Cartel Ships.
§ 225. Cartel ships[440] are vessels of belligerents which are commissioned for the carriage by sea of exchanged prisoners from the enemy country to their own country, or for the carriage of official communications to and from the enemy. Custom has sanctioned the following rules regarding these cartel ships for the purpose of securing protection for them on the one hand, and, on the other, their exclusive employment as a means for the exchange of prisoners: Cartel ships must not do any trade or carry any cargo or despatches;[441] they are especially not allowed to carry ammunition or instruments of war, except one gun for firing signals.

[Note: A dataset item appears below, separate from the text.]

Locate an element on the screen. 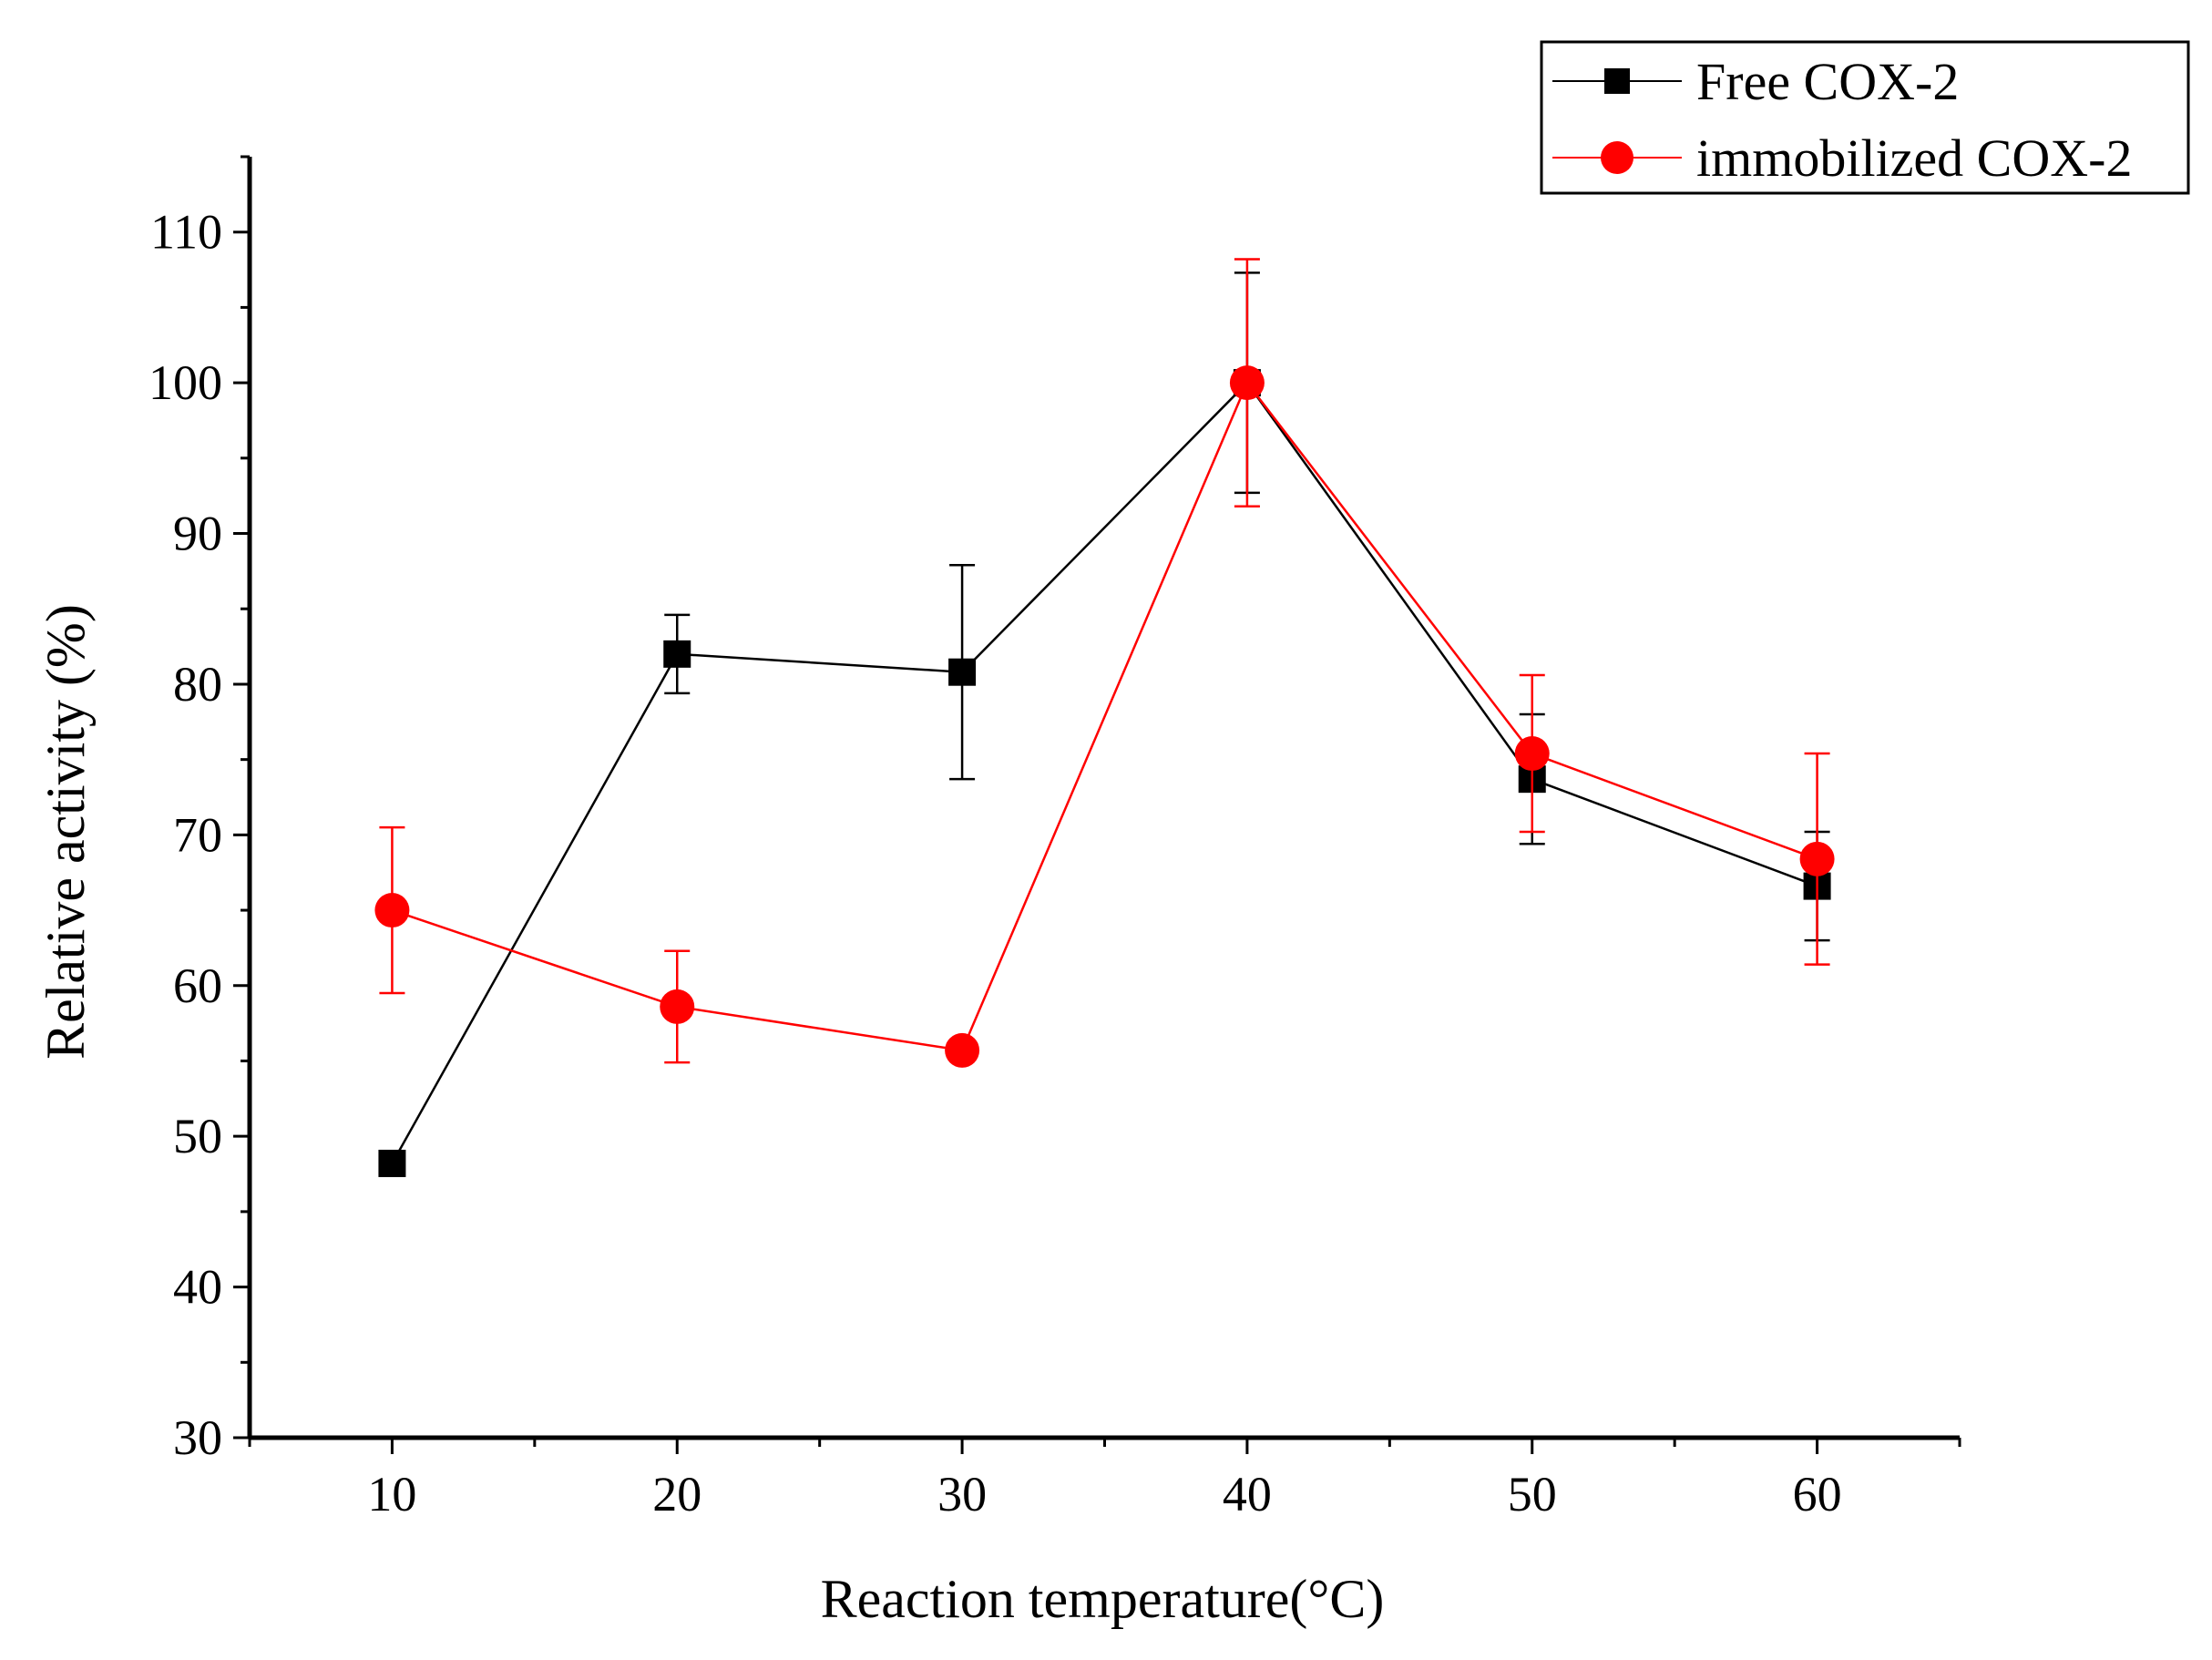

They have to be furnished with a document from an official belonging to the home State of the prisoners and stationed in the country of the enemy declaring that they are commissioned as cartel ships. They are under the protection of both belligerents and may neither be seized nor appropriated. They enjoy this protection not only when actually carrying exchanged prisoners or official communications, but also on their way home after such carriage and on their way to fetch prisoners or official communications.[442] They lose the protection at once, and may consequently be seized and eventually be appropriated, in case they do not comply, either with the general rules regarding cartel ships, or with the special conditions imposed upon them.

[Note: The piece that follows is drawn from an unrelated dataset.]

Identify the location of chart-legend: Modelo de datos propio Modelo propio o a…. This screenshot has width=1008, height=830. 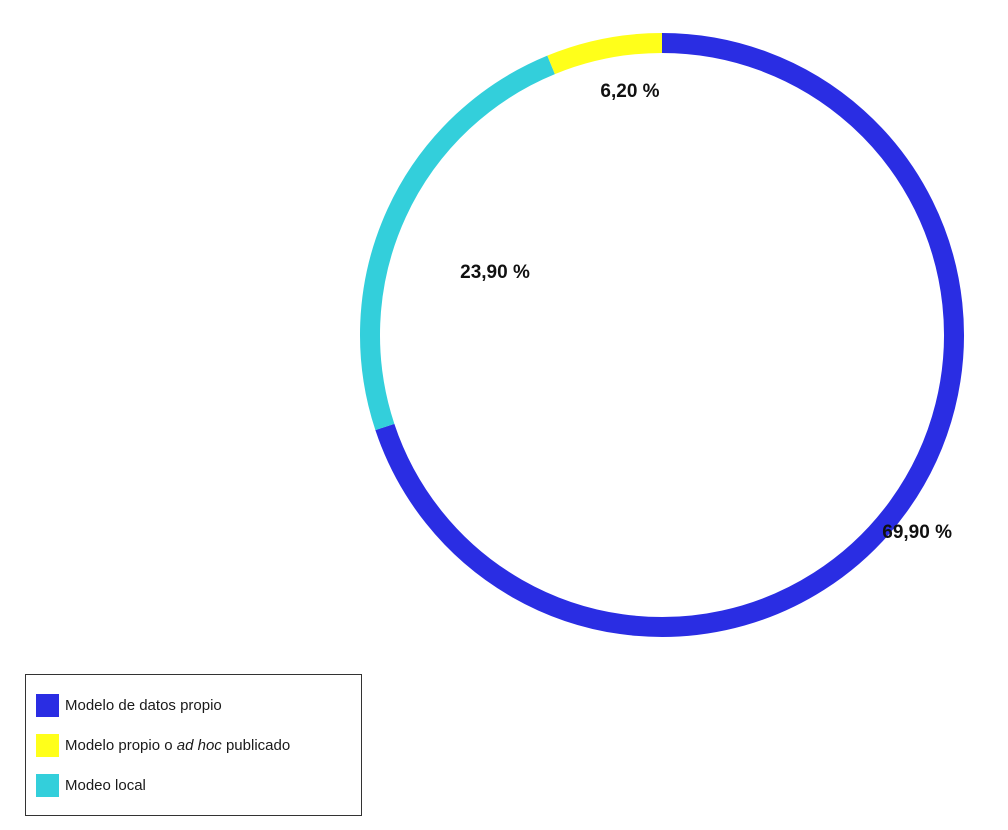
(194, 745).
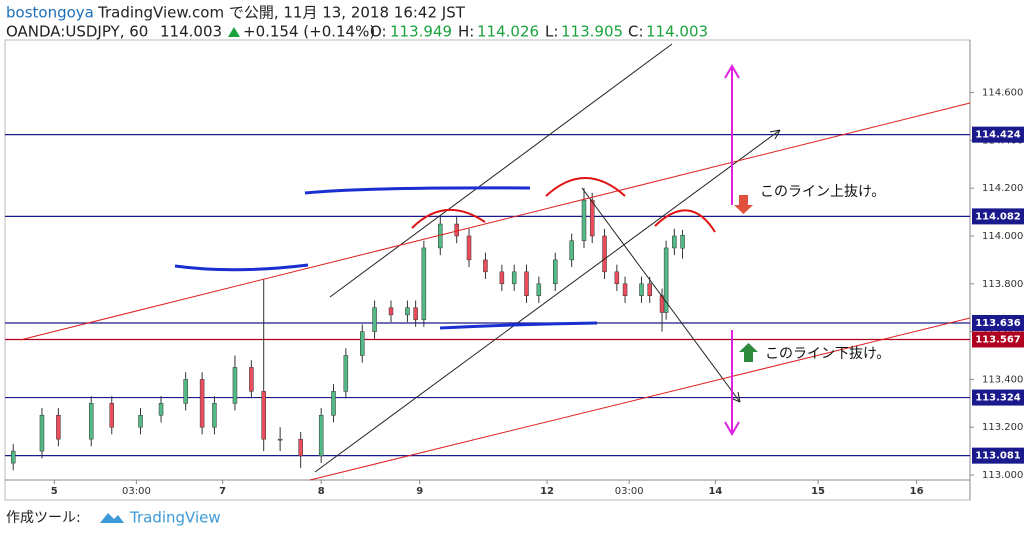  What do you see at coordinates (309, 32) in the screenshot?
I see `change: +0.154 (+0.14%)` at bounding box center [309, 32].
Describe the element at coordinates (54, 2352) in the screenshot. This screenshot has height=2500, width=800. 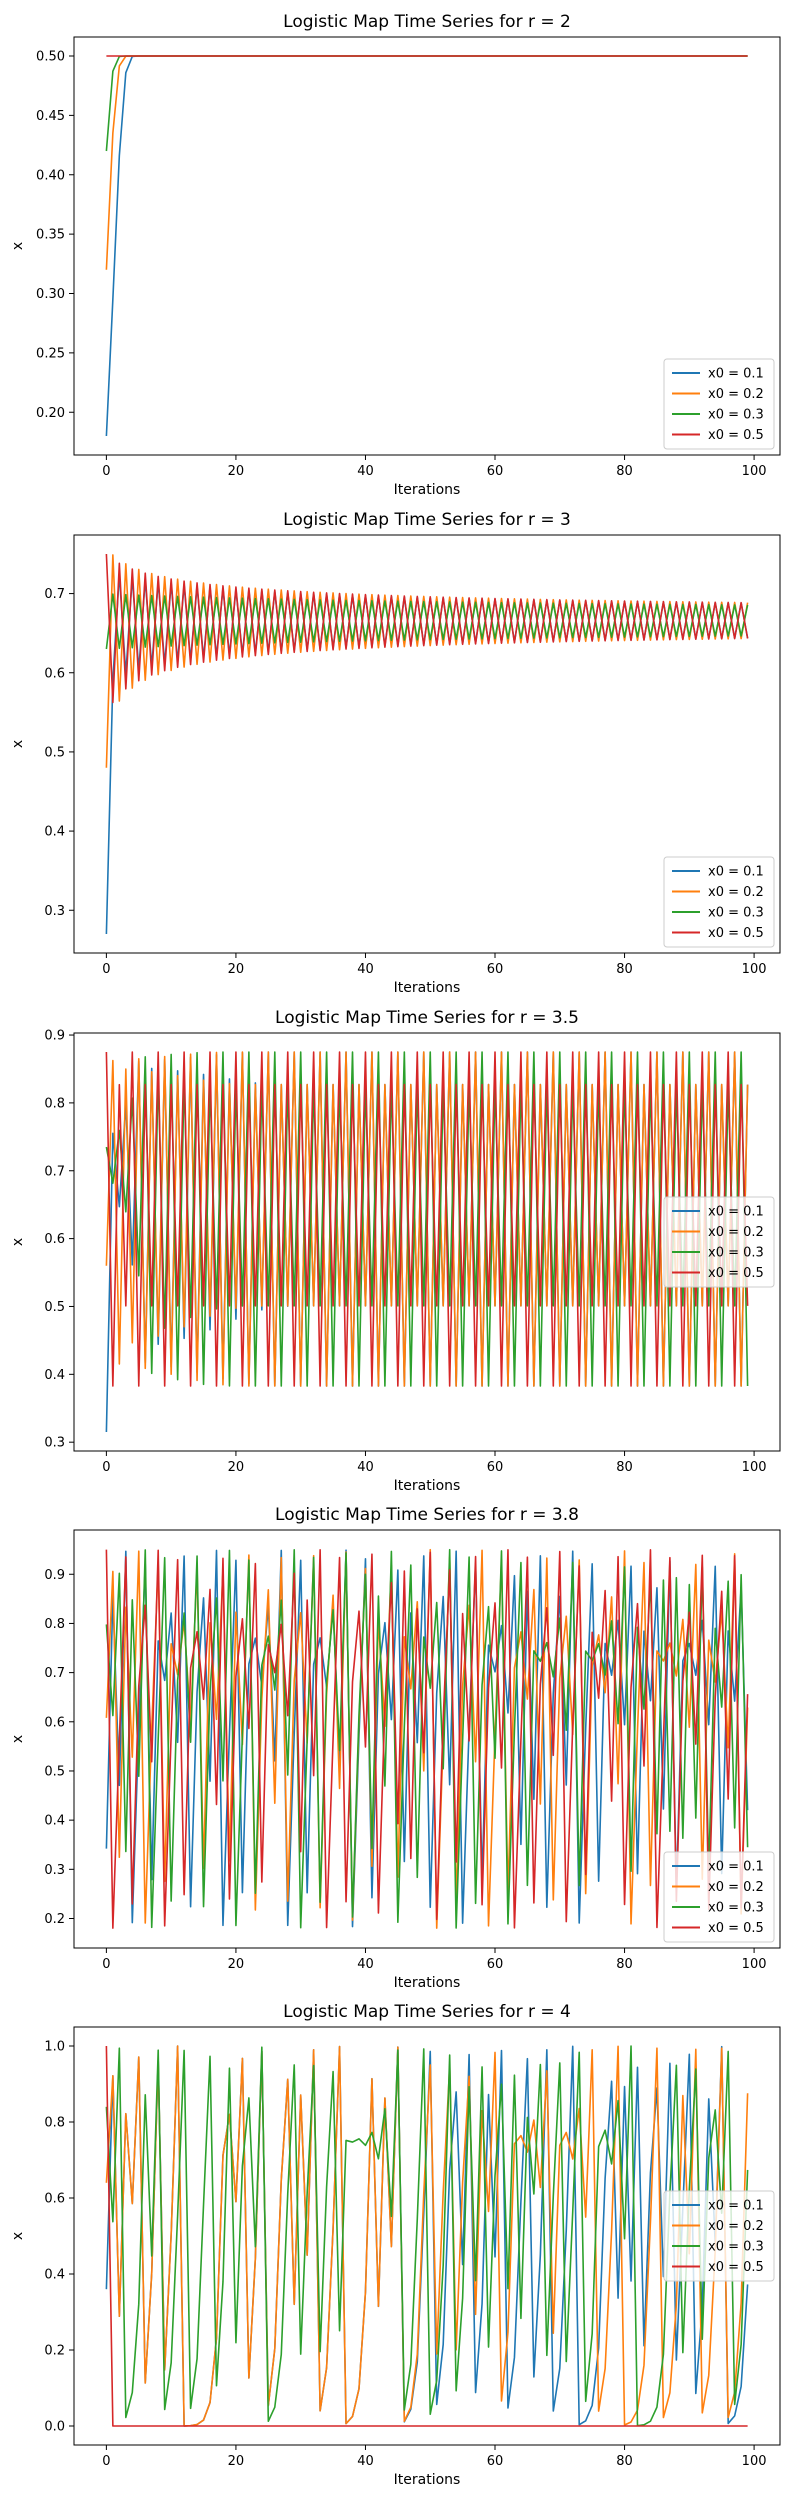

[441] The La Rosina (1800), 2 C. Rob. 372; the Venus (1803), 4 C. Rob. 355.
[442] The Daifje (1800), 3 C. Rob. 139; the La Gloire (1804), 5 C. Rob. 192.
V CAPITULATIONS
Grotius, III. c. 22, § 9—Vattel, III. §§ 261-264—Hall, § 194—Lawrence, § 215—Westlake, II. p. 81—Phillimore, III. §§ 122-127—Halleck, II. pp. 319-322—Taylor, §§ 514-516—Wheaton, § 405—Moore, VII. § 1160—Bluntschli, §§ 697-699—Heffter, § 142—Lueder in Holtzendorff, IV. p. 527—Ullmann, § 185—Bonfils, Nos. 1259-1267—Despagnet, No. 562—Pradier-Fodéré, VII. Nos. 2917-2926—Rivier, II. pp. 361-362—Nys, III. pp. 514-517—Calvo, IV. §§ 2450-2452—Fiore, III. Nos. 1495-1497, and Code, Nos. 1733-1740—Martens, II. § 127—Longuet, §§ 151-154—Mérignhac, pp. 225-230—Pillet, pp. 361-364—Bordwell, p. 294—Meurer, II. §§ 41-42—Spaight, pp. 249-259—Kriegsbrauch, pp. 38-41—Holland, War, No. 92—Land Warfare, §§ 301-325.

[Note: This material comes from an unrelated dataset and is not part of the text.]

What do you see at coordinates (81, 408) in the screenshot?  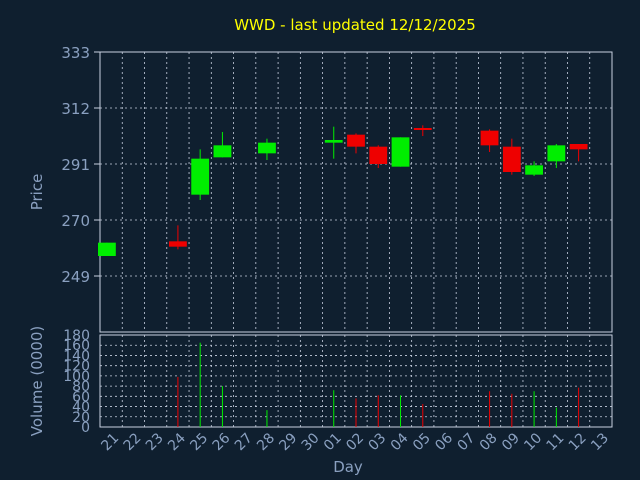 I see `volume-tick-label: 40` at bounding box center [81, 408].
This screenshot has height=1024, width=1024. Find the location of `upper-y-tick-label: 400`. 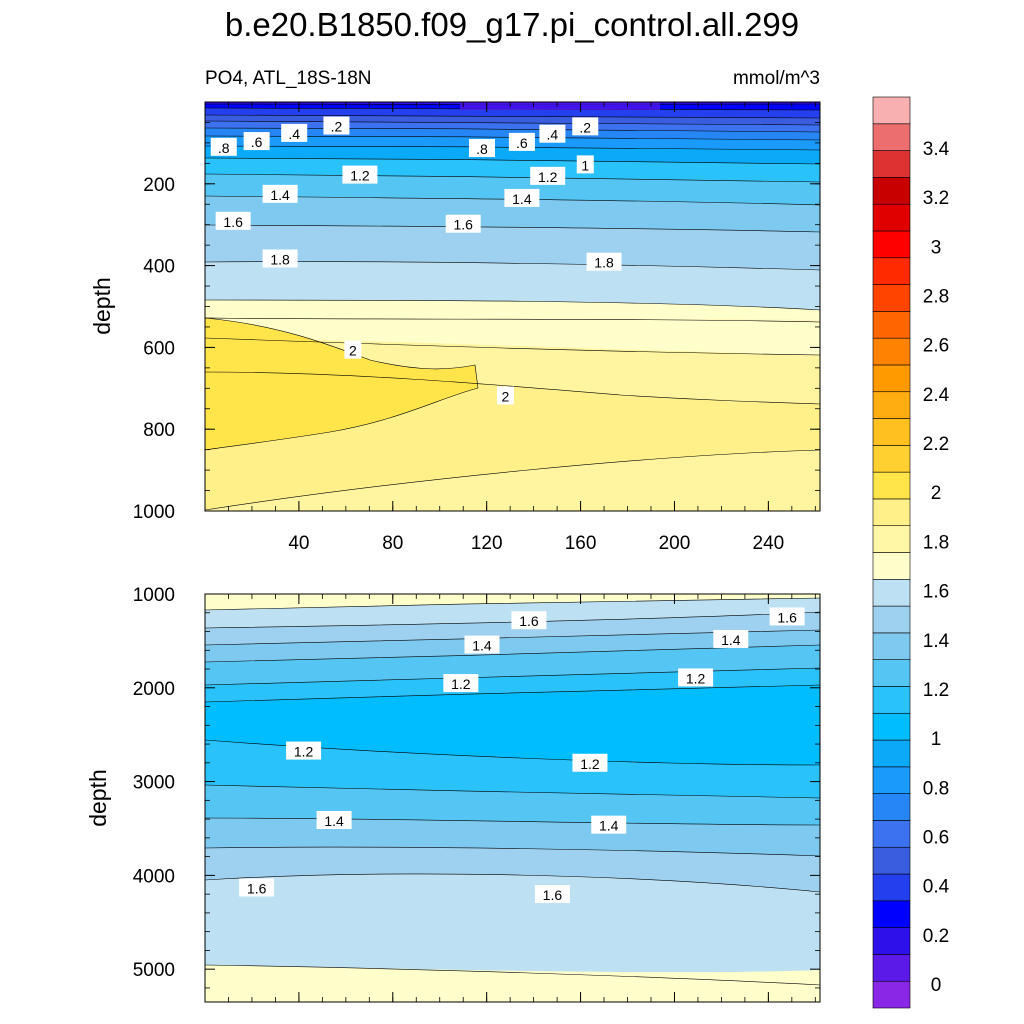

upper-y-tick-label: 400 is located at coordinates (159, 268).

Character and Purpose of Capitulations.
§ 226. Capitulations are conventions between armed forces of belligerents stipulating the terms of surrender of fortresses and other defended places, or of men-of-war, or of troops. It is, therefore, necessary to distinguish between a simple and a stipulated surrender. If one or more soldiers lay down their arms and surrender, or if a fortress or a man-of-war surrenders without making any terms whatever, there is no capitulation, for capitulation is a convention stipulating the terms of surrender.
Capitulations are military conventions only and exclusively; they must not, therefore, contain arrangements other than those of a local and military character concerning the surrendering forces, places, or ships. If they do contain such arrangements, the latter are not valid, unless they are ratified by the political authorities of both belligerents.[443] The surrender of a certain place or force may, of course, be arranged by some convention containing other than military stipulations, but then such surrender would not originate from a capitulation. And just as is their character, so the purpose of capitulations is merely military—namely, the abandonment of a hopeless struggle and resistance which would only involve useless loss of life on the part of a hopelessly beset force. Therefore, whatever may be the indirect consequences of a certain capitulation, its direct consequences have nothing to do with the war at large, but are local only and concern the surrendering force exclusively.